Reading in Parallel

The file reader operators in DataFlow are able to perform parallel reads of the source files. When reading in parallel, each partition of the graph will process part of the file. A file split (or more commonly split) is a contiguous segment of a data file, spanning a range of bytes. DataFlow performs parallel reads by breaking files into a number of splits and assigning them to different partitions. Each partition parses the data contained within the split, resulting in the records of the file being spread across all partitions.

This concept of splits is the same as found in Hadoop. As in Map/Reduce, locality information can be used to improve performance, assigning splits to partitions with local access.

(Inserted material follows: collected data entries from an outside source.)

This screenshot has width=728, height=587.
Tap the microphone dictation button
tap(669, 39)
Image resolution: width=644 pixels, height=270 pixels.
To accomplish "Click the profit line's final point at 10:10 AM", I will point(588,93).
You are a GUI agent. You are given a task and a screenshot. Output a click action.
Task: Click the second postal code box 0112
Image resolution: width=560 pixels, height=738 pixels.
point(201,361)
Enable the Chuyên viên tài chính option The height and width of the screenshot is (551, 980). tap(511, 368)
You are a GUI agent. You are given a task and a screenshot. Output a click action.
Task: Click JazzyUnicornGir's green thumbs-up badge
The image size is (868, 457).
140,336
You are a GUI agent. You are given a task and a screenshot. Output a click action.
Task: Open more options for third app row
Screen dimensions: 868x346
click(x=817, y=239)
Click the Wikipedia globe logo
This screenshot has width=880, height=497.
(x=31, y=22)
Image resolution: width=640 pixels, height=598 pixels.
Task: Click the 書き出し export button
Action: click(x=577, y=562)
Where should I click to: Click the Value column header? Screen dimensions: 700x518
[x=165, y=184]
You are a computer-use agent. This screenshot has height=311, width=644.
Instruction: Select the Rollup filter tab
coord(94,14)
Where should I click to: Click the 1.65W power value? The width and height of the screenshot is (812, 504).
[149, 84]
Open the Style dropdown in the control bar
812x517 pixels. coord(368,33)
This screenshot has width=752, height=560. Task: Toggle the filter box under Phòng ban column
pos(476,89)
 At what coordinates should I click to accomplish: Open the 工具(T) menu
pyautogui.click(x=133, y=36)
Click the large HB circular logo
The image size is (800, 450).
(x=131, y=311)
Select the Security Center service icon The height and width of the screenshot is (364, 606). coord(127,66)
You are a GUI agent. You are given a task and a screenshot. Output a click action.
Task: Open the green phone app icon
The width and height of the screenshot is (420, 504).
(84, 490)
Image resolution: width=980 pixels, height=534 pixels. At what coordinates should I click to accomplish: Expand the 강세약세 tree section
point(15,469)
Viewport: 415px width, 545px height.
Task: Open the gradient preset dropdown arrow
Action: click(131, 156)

When running DataFlow against HDFS, the engine will take the locality of splits into consideration when assigning them to partitions.

This parallel read ability may sometimes be disabled. This could happen for a number of reasons, including at the request of the user. In this case, instead of assigning splits to partitions, DataFlow will assign files to partitions. Thus, when reading a number of files, at least file-level parallelism can still be achieved.

Most compression formats cannot be arbitrarily divided into pieces, but instead must be read from the beginning of the file (or some format-specific blocking boundary). If a source file is compressed, DataFlow will not parallelize the file; the file will be treated as a single split. Note, however, if multiple files are being read, the individual files are read concurrently.